Take the material below and reproduce, word for word, only the lines from the line with "You are a computer-use" through the line with "Instruction: Focus the First Name input field".

__AVAILABLE DATA__.
☆ ☆ ☆ ☆ ☆

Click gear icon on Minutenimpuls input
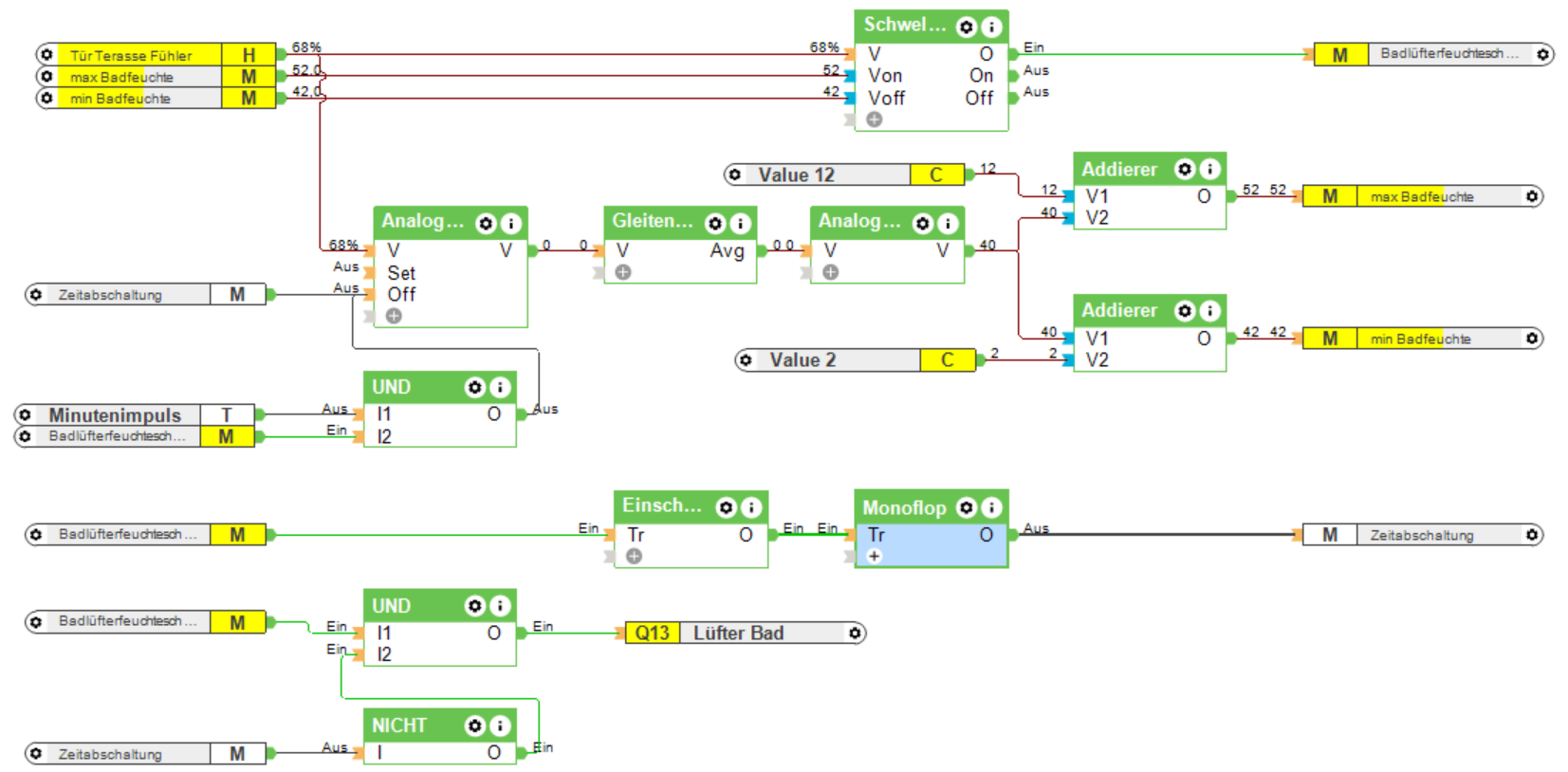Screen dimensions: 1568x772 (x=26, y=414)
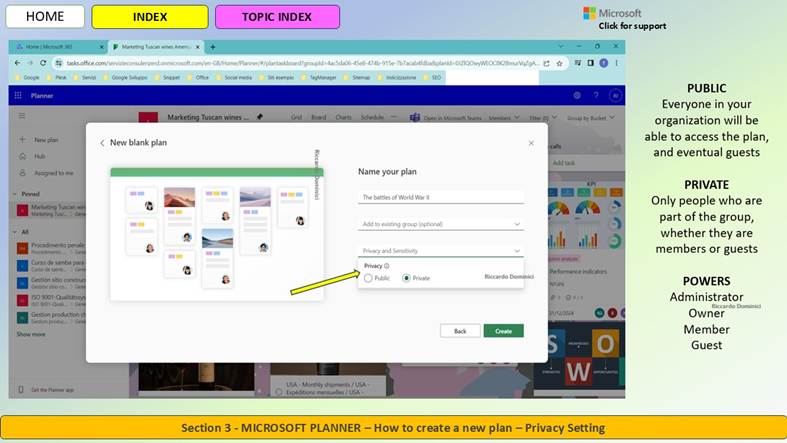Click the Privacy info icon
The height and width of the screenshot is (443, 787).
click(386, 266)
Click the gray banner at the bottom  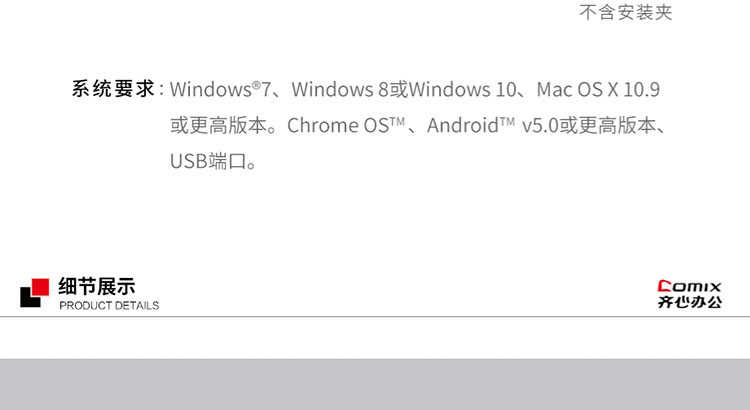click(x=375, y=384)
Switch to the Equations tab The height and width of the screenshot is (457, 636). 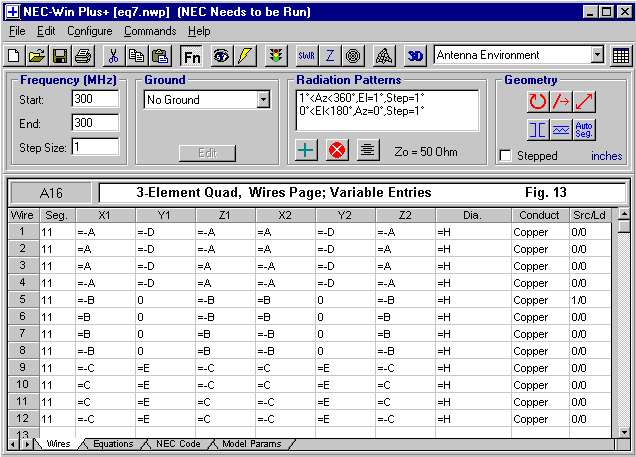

☆ ☆ ☆ ☆ ☆

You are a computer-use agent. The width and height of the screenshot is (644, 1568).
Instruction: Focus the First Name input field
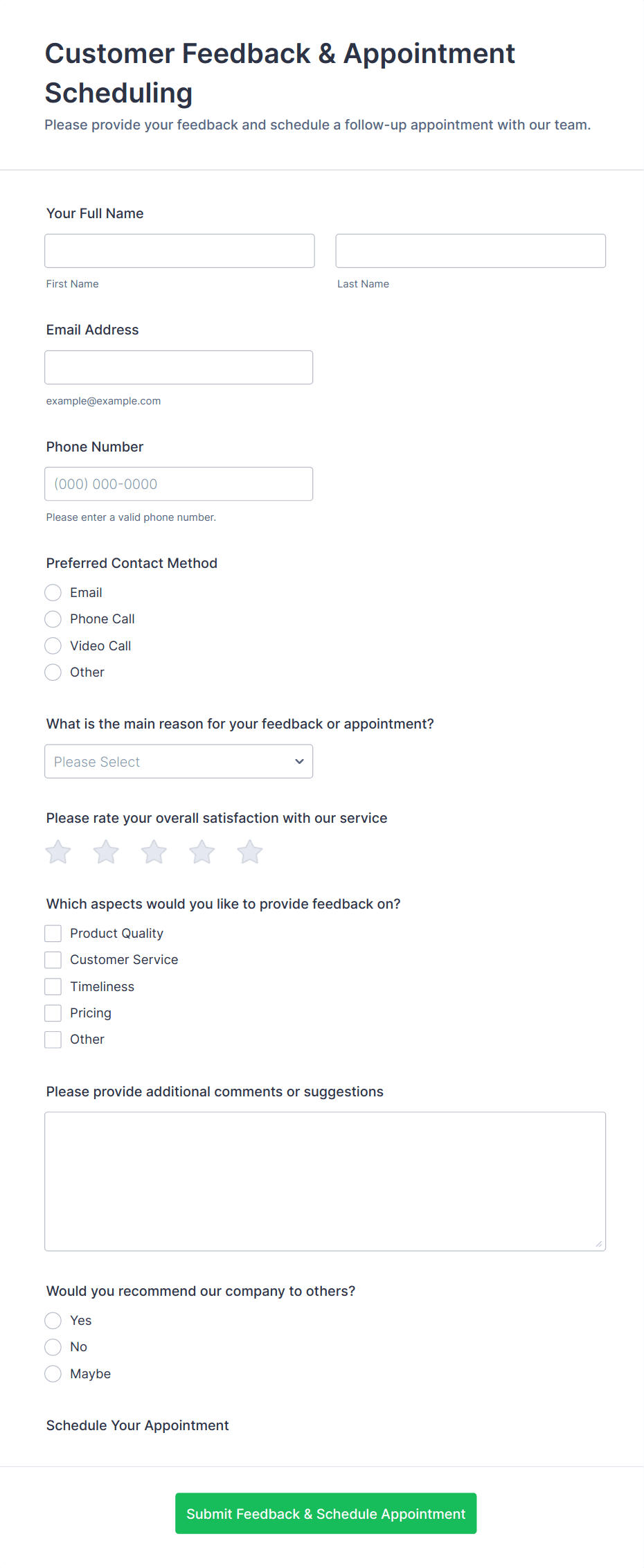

☆ ☆ ☆ ☆ ☆

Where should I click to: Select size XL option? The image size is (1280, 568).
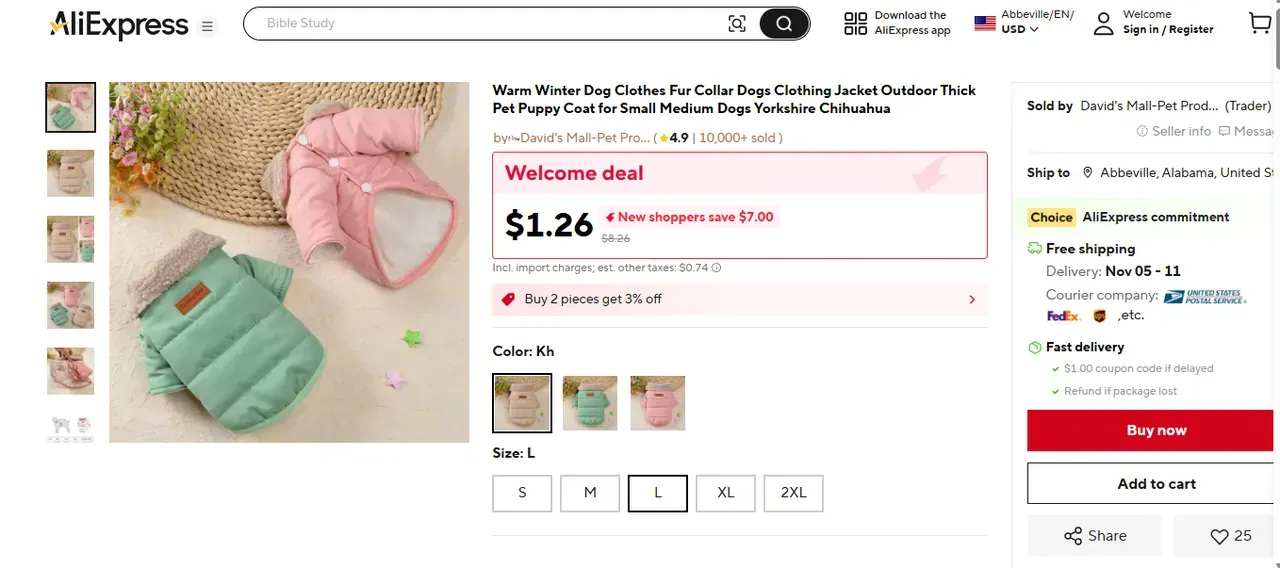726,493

☆ ☆ ☆ ☆ ☆

__RESULT FOR THIS EXERCISE__.
You are a computer-use agent. The width and height of the screenshot is (644, 1568).
Instruction: Focus the First Name input field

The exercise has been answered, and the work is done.